_What is being asked_
Your task is to return the line containing "Where should I click to: Select the text" and each line after it through the end of the entries, exactly, with no other lines.

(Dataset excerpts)
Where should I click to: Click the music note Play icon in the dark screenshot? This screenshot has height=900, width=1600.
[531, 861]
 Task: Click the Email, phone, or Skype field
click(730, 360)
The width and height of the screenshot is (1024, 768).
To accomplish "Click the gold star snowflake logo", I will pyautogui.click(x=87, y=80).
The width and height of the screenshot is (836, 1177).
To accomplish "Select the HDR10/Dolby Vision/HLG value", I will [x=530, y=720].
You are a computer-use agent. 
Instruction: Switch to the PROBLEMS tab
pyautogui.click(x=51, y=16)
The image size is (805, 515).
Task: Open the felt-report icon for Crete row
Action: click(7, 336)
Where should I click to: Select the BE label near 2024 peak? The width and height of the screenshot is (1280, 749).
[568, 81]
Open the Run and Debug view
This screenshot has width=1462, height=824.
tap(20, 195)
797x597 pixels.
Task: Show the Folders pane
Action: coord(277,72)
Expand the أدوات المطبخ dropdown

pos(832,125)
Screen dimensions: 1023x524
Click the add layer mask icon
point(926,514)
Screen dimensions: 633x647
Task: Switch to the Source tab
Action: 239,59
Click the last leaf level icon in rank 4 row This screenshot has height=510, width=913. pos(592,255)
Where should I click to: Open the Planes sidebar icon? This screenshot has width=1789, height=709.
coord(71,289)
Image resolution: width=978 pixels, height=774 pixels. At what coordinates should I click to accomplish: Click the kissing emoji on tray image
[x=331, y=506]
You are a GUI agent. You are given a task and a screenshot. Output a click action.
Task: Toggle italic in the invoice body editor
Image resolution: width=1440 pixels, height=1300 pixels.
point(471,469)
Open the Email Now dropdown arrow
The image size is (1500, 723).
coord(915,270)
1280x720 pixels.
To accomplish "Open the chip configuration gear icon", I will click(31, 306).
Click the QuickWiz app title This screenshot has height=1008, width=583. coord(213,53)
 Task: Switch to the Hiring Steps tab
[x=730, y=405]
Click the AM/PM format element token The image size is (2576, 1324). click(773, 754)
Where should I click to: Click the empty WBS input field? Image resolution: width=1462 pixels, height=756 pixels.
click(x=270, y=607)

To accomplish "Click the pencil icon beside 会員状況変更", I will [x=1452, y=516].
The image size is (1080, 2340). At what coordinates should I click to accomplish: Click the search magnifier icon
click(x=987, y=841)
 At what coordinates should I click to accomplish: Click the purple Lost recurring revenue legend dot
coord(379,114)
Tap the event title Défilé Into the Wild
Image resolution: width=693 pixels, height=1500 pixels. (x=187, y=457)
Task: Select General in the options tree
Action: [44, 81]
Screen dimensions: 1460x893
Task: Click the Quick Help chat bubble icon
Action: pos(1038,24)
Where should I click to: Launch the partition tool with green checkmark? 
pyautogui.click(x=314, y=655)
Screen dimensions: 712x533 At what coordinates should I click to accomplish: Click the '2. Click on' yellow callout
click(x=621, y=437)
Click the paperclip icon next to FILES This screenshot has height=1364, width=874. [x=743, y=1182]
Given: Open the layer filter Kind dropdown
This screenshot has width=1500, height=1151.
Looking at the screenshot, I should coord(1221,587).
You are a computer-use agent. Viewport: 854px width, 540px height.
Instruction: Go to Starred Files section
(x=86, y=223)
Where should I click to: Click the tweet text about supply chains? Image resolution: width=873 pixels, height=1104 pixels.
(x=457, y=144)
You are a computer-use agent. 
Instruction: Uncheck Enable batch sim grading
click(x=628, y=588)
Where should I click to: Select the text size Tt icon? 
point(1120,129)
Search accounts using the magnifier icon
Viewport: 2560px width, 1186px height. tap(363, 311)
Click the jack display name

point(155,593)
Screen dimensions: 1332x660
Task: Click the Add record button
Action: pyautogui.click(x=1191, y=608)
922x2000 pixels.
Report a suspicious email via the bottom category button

_Expected output_
Where should I click to: Select the text size Tt icon? 
point(1120,129)
Search accounts using the magnifier icon
Viewport: 2560px width, 1186px height. tap(363, 311)
Click the jack display name

point(155,593)
Screen dimensions: 1332x660
Task: Click the Add record button
Action: pyautogui.click(x=1191, y=608)
922x2000 pixels.
Report a suspicious email via the bottom category button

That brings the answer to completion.